-- Provided information follows --

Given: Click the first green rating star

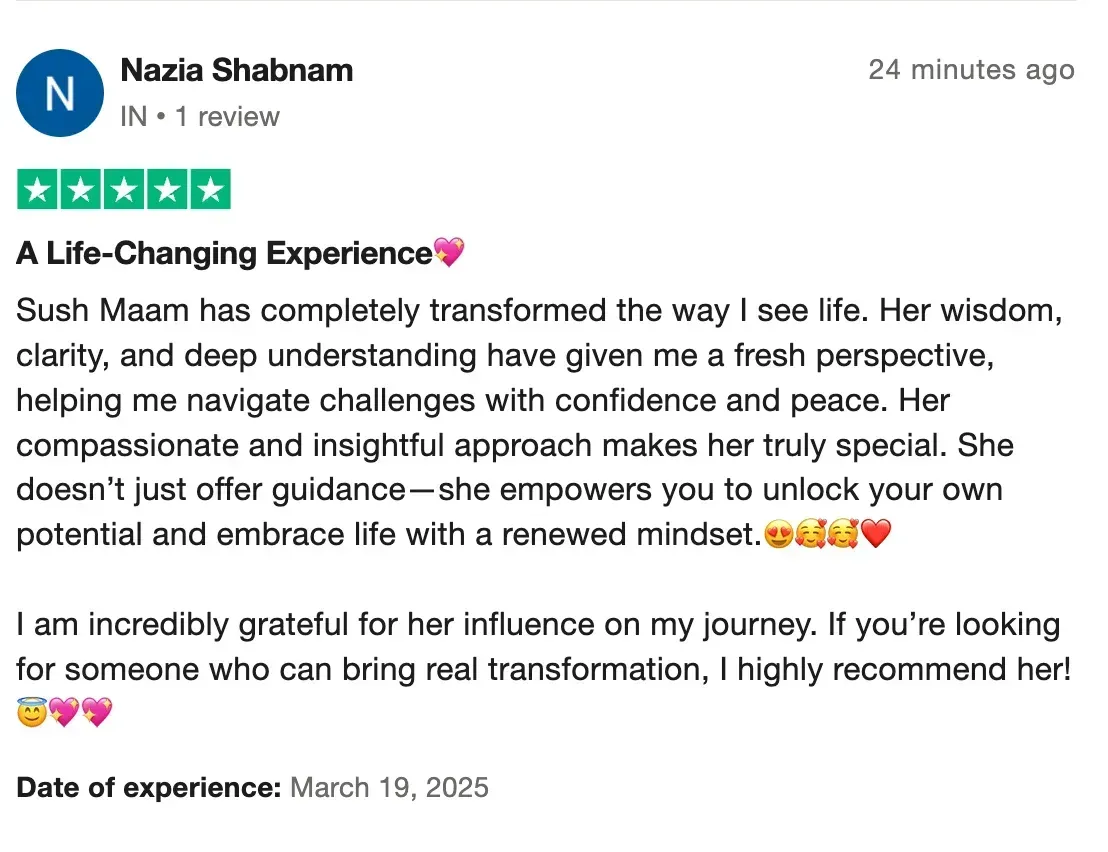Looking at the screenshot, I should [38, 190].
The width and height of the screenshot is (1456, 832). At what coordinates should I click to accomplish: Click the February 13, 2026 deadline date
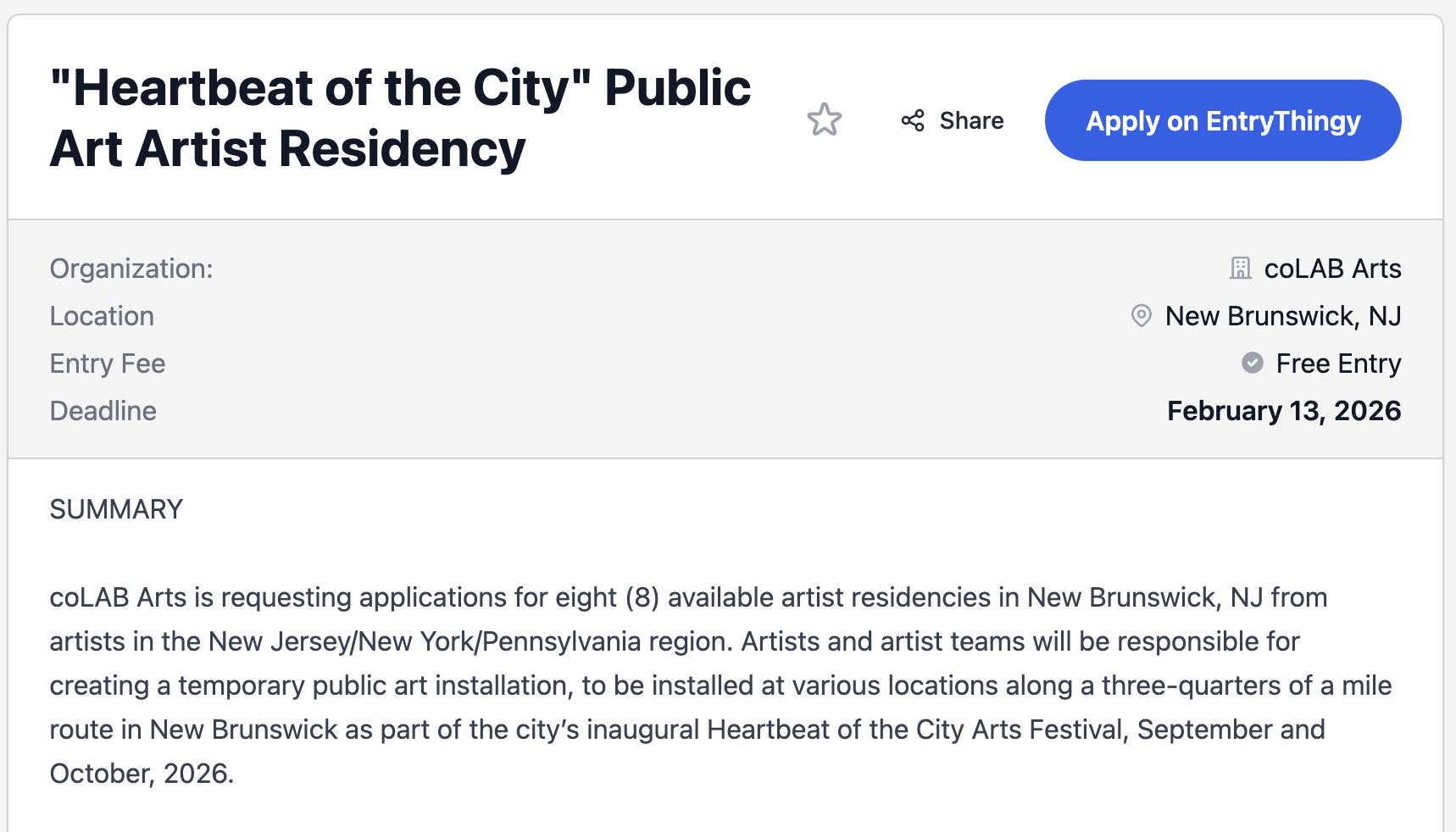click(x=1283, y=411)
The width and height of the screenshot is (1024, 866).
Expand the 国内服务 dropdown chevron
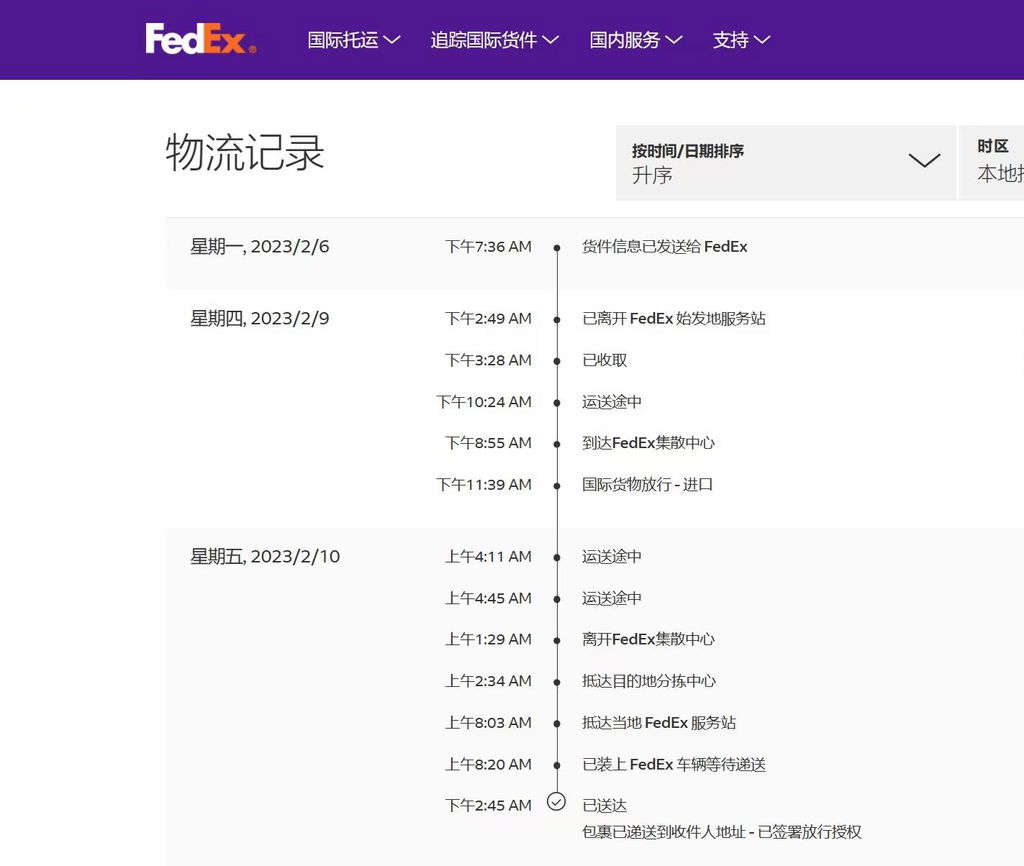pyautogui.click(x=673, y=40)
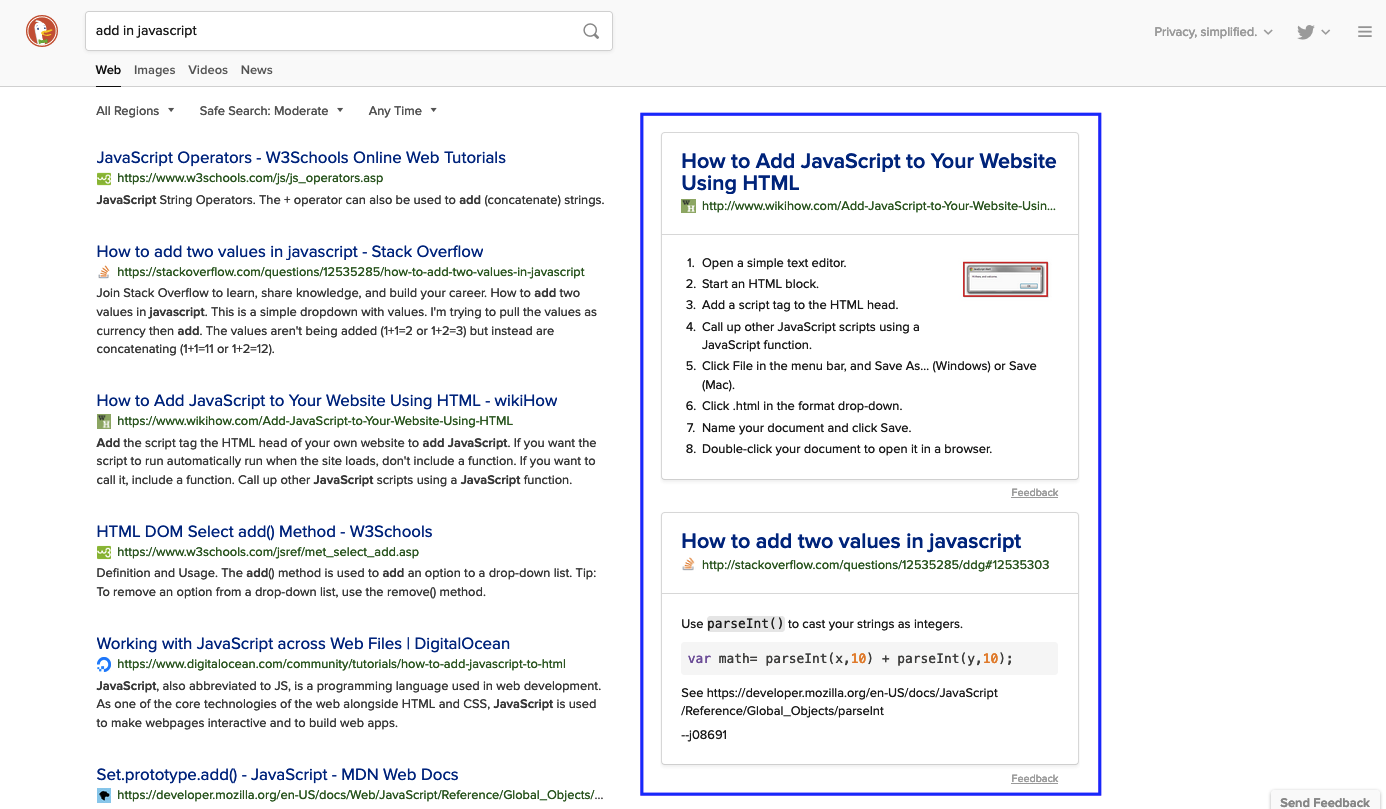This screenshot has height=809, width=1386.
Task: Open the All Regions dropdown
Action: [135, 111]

-- Provided information concluded --

▶ [Assignment] Write out the entries above verbatim; the pictures do not belong in your copy.

▶ [Task result]
Given: Click the first green rating star

Looking at the screenshot, I should [38, 190].
The width and height of the screenshot is (1456, 832). At what coordinates should I click to accomplish: Click the February 13, 2026 deadline date
click(x=1283, y=411)
The width and height of the screenshot is (1024, 866).
Expand the 国内服务 dropdown chevron
pyautogui.click(x=673, y=40)
This screenshot has height=809, width=1386.
Task: Open the All Regions dropdown
Action: [135, 111]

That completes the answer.